Face à l’avenir, Intelcia mise massivement sur l’IA. À travers Evoluciona, son hub d’innovation, le groupe a déployé des solutions d’IA dans plus de 180 projets en 2025. L’entreprise utilise déjà des chatbots, l’analyse automatique d’appels et le screening de CV par IA. Mais cette modernisation technologique soulève des inquiétudes légitimes. Selon l’OIT, 50 à 60% des emplois actuels au Maroc comportent des tâches pouvant être automatisées. Dans un secteur employant 110 000 personnes au Maroc et contribuant à 5% du PIB, l’impact social de l’IA pourrait être dévastateur si elle n’est pas accompagnée d’une montée en compétences massive des collaborateurs.

Les enjeux stratégiques post-cession

La reprise par le management marocain ouvre plusieurs scénarios. D’abord, la diversification client devient impérative pour réduire la dépendance à SFR. Ensuite, le développement de l’activité IT Services, lancée en 2019 et comptant désormais près de 1 000 ingénieurs qui offre un relais de croissance prometteur. L’objectif affiché : intégrer le top 10 mondial d’ici 2030, une ambition qui nécessitera des investissements massifs et probablement l’entrée de nouveaux investisseurs.

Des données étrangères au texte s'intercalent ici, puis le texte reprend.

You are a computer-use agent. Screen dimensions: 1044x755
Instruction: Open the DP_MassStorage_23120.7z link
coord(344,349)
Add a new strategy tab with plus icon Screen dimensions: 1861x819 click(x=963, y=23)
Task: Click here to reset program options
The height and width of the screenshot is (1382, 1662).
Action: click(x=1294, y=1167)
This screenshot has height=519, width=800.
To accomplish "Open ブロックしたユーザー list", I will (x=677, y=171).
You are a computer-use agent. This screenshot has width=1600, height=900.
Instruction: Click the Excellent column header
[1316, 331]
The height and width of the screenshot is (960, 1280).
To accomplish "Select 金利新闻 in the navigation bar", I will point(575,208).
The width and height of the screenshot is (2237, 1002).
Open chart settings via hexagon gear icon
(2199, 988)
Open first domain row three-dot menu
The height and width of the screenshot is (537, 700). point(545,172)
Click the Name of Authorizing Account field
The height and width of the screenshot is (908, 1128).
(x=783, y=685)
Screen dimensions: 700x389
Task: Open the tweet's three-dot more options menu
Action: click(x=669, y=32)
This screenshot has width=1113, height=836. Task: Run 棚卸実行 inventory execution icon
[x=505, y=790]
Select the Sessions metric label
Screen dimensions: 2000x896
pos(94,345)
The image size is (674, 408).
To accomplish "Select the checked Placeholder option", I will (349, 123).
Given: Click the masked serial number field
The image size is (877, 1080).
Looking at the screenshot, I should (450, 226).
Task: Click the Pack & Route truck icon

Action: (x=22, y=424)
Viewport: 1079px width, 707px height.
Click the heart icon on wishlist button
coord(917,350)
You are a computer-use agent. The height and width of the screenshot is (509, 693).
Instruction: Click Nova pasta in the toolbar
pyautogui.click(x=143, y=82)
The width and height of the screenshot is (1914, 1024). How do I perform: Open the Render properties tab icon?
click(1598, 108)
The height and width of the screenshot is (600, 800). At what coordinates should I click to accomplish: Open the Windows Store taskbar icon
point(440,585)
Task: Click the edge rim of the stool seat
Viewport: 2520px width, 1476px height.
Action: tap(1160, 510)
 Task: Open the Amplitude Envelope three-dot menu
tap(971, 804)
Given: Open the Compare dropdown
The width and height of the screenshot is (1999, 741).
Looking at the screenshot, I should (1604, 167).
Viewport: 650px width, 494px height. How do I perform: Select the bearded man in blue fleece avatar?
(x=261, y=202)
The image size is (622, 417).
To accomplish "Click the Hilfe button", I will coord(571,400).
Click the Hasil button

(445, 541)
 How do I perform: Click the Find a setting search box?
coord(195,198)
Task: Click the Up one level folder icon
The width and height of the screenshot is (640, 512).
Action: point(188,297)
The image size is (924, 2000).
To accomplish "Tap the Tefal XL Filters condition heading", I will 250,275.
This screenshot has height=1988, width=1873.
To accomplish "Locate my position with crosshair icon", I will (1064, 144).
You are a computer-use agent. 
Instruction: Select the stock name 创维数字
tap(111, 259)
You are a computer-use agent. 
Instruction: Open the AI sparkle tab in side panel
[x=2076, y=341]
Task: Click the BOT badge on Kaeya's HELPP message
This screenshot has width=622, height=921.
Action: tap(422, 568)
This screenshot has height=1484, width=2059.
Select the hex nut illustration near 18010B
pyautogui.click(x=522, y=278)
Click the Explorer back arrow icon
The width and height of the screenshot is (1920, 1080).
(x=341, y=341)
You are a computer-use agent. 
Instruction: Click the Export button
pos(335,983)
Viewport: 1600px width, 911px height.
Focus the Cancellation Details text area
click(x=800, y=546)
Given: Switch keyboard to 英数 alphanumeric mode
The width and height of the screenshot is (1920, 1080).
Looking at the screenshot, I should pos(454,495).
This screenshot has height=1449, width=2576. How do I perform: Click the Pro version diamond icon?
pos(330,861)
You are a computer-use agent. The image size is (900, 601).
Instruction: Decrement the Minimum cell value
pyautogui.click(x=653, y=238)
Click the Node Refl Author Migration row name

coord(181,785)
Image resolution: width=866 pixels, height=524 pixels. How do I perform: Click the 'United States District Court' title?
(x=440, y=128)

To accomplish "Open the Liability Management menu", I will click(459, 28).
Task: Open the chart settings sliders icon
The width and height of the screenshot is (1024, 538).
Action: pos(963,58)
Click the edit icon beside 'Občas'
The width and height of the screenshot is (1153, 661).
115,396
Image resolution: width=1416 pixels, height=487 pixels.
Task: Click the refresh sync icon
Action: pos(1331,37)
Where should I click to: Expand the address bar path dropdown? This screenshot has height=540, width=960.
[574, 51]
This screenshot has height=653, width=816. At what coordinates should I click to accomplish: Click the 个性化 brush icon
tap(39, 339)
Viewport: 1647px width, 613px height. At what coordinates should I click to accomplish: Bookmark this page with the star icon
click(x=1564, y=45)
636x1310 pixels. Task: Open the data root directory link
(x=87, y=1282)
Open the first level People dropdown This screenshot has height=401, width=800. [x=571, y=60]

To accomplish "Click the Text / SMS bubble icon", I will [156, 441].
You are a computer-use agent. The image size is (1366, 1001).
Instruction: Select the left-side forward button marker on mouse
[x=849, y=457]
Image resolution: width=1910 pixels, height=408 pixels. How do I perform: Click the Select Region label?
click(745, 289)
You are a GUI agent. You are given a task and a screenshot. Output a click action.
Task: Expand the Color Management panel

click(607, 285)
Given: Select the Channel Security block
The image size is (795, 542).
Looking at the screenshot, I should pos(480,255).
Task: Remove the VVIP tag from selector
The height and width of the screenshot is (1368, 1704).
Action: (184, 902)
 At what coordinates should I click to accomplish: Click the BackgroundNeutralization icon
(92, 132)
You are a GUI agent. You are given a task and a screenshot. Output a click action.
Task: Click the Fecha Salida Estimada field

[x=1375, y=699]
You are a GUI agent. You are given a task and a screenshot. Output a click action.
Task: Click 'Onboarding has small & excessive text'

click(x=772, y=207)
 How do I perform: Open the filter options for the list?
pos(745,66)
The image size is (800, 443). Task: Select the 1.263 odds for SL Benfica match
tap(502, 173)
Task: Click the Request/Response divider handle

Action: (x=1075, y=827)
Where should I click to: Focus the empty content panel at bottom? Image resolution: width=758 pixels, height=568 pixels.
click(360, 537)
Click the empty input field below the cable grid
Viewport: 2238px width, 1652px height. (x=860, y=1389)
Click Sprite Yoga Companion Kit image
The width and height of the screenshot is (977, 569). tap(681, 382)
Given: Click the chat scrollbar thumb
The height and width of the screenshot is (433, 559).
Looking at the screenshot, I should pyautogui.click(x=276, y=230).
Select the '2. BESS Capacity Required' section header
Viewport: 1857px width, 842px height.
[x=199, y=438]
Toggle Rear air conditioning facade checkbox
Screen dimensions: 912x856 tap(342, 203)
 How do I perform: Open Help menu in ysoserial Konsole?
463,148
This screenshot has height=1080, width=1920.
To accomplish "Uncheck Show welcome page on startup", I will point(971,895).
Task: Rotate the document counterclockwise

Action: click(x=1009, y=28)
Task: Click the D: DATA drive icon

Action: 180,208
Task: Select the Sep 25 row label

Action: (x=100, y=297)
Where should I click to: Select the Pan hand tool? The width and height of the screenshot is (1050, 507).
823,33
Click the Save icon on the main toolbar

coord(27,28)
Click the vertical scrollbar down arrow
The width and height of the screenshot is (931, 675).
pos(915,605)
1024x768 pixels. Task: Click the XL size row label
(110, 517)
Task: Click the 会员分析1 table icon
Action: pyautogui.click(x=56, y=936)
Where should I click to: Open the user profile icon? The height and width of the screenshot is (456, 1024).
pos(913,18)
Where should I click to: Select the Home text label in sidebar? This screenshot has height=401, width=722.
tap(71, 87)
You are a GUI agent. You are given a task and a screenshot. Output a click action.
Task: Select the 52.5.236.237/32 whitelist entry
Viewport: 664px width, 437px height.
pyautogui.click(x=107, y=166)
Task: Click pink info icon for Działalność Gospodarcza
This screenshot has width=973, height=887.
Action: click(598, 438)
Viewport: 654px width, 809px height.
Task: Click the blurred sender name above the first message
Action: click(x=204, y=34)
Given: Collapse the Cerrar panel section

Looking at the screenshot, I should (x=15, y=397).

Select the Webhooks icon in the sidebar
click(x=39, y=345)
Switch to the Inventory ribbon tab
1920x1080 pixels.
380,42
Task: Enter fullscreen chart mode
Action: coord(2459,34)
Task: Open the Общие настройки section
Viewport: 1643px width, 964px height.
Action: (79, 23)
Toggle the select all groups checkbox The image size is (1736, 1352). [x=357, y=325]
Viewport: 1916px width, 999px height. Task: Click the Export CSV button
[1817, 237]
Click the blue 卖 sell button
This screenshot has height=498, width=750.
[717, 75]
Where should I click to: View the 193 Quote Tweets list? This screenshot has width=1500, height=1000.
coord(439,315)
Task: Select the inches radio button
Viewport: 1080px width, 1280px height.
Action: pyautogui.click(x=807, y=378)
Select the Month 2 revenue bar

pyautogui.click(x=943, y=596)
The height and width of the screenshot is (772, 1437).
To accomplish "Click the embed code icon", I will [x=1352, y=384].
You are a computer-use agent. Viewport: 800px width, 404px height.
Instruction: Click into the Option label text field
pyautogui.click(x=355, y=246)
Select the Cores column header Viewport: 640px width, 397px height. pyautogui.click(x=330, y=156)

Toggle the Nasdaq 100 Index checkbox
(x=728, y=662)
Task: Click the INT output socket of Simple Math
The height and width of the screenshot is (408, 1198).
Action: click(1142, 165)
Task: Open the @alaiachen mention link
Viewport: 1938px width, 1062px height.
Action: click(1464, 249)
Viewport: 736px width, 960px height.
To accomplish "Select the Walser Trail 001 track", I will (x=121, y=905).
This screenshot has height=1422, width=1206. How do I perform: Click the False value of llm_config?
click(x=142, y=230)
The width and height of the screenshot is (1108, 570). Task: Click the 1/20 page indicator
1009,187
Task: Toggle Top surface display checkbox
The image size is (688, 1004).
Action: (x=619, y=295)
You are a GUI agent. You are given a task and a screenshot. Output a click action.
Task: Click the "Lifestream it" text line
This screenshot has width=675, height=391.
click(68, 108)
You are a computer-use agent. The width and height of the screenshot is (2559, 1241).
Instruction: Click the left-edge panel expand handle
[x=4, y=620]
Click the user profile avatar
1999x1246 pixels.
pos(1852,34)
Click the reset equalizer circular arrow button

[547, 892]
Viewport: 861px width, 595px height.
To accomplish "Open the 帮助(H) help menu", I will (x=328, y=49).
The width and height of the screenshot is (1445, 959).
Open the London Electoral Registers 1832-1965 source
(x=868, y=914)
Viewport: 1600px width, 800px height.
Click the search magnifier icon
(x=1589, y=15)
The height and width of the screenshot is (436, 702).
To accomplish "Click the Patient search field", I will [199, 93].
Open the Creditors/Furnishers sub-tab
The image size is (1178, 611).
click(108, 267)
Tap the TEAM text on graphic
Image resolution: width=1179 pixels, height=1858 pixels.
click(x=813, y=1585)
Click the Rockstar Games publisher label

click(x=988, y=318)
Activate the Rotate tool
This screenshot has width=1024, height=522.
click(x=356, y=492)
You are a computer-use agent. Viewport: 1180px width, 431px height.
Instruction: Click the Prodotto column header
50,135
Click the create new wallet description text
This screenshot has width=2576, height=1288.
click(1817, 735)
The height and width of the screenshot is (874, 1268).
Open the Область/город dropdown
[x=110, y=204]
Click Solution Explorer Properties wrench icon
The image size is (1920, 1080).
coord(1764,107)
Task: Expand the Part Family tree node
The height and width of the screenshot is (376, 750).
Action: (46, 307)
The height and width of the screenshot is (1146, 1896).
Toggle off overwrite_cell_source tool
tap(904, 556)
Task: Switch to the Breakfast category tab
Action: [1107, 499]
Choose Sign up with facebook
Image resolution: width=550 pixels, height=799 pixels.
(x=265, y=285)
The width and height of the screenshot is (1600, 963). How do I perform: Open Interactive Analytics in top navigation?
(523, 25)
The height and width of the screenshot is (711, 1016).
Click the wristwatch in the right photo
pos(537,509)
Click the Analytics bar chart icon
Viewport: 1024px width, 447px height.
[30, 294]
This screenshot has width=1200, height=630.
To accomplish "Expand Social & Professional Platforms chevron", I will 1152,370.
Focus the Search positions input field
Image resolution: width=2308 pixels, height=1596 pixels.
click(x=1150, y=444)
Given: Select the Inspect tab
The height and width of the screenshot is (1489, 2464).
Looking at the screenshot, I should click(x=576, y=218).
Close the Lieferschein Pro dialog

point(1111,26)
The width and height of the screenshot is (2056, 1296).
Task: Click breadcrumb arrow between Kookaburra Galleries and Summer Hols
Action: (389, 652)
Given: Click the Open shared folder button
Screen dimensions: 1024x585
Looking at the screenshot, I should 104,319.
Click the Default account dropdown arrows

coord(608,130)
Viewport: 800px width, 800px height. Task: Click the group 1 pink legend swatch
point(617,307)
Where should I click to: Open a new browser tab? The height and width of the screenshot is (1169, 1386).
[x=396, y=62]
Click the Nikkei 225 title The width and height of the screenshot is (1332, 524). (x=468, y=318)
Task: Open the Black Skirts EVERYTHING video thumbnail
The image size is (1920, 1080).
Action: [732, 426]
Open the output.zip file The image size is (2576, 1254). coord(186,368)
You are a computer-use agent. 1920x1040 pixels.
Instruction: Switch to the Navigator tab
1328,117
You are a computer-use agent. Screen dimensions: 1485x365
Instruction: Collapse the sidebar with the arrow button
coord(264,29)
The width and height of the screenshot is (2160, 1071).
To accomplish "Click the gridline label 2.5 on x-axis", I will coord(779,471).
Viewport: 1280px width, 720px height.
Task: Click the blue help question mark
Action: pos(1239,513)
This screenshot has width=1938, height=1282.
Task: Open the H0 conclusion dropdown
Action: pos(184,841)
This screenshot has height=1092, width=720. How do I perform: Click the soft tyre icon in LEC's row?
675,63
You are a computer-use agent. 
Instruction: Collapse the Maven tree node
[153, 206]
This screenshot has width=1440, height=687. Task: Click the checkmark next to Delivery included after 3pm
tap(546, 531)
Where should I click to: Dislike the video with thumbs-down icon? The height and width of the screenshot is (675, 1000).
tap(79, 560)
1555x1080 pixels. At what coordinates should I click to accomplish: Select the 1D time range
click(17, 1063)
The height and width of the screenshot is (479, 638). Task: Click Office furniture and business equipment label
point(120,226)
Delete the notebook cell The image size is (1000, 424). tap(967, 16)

Au-delà des aspects financiers, la vente d’Intelcia révèle les contradictions du modèle d’outsourcing. D’un côté, l’entreprise a créé des milliers d’emplois dans des régions défavorisées, notamment à travers son modèle innovant de mini-sites satellitaires permettant le télétravail 4 jours sur 5 à Oujda et Meknès. De l’autre, les conditions de travail restent précaires, avec des salaires bas, un turnover élevé et une pression constante sur la productivité. La montée en puissance de l’IA risque d’accentuer ces tensions, créant une course entre l’automatisation et la formation des collaborateurs.

Le pari de Bernoussi et El Aoufir est audacieux : transformer un prestataire low-cost en champion technologique mondial. L’histoire dira s’ils ont eu raison de croire en cette vision ou s’ils ont racheté un modèle économique condamné par l’IA et la pression sur les marges.